Despite an increasing incidence of lung cancer worldwide during the last 30 years, the treatment of SCLC and its high mortality rates of more than 75% have remained almost unchanged the last 30 years (4-8,19-21). The prognosis of patients with recurrent SCLC remains dismal with 6-month and 1-year OS rates of <40% and <10%, respectively, with established second-line treatment with topotecan (8). Moreover, several cytotoxic or targeted agents have been investigated also providing suboptimal outcomes (6).
In NSCLC, the introduction of immune checkpoint inhibition has been a great success and changed the prognosis of patients with advanced stage dramatically (22,23). Based on the result of the CheckMate 032 trial, PD-1 inhibition appears effective and well tolerated for recurrent SCLC. However, the 1-year OS rate of these patients was reported to be <30% (24), suggesting a modest effect of these therapies as salvage therapy for progressive disease.
After definitive chemoradiotherapy, recurrences often occur at the site of the original primary tumor or the initially affected lymph nodes (25). Therefore, reirradiation as a loco-regional treatment offers the chance of disease control as well as symptomatic relief in these patients.
In the treatment of NSCLC, reirradiation is a frequently utilized treatment option for palliative treatment and in patients with limited locoregionally recurrent disease.

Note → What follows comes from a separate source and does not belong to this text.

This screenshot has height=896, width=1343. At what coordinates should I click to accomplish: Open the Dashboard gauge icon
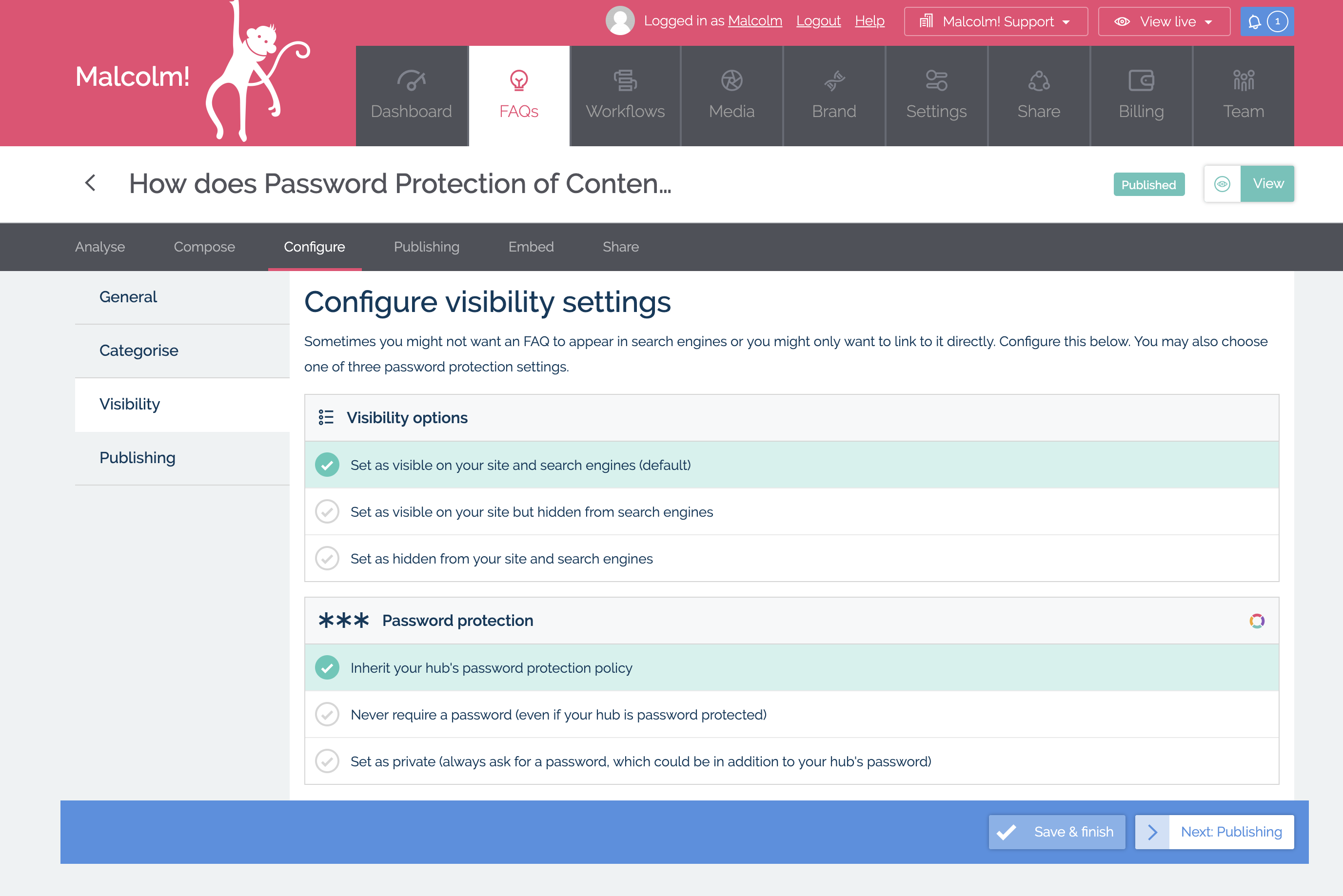[x=411, y=80]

Studies examine Re-RT in NSCLC suggest that its utilization can result in improved OS with the chance of even long-term survival (9-15). Previous evidence regarding a role of reirradiation in recurrent SCLC is still limited, (3,11-16). Therefore, we performed a multi-institutional study to evaluate the outcome of reirradiation for recurrent SCLC, identify prognostic factors and assess treatment-related toxicity.
Our study revealed a median overall survival after reirradiation of 7 months (range, 1–54 months). For patients with a good performance status and a re-irradiation dose (EQD2) of >40 Gy resulted in a favourable 1- and 2-year overall survival rates of 89% and 56%, respectively. These results appear consistent with the reported outcomes of reirradiation in previous studies of patients with localized NSCLC (9,11,26,27). On the other hand, in the present study those patients with extrathoracic disease had an OS of only <6 months and extrathoracic disease was found to be an independent prognostic factor for patients with recurrent SCLC. As a result, reirradiation should be considered only as palliative treatment in order to provide symptomatic relief, and short fractionation schedules may be most appropriate.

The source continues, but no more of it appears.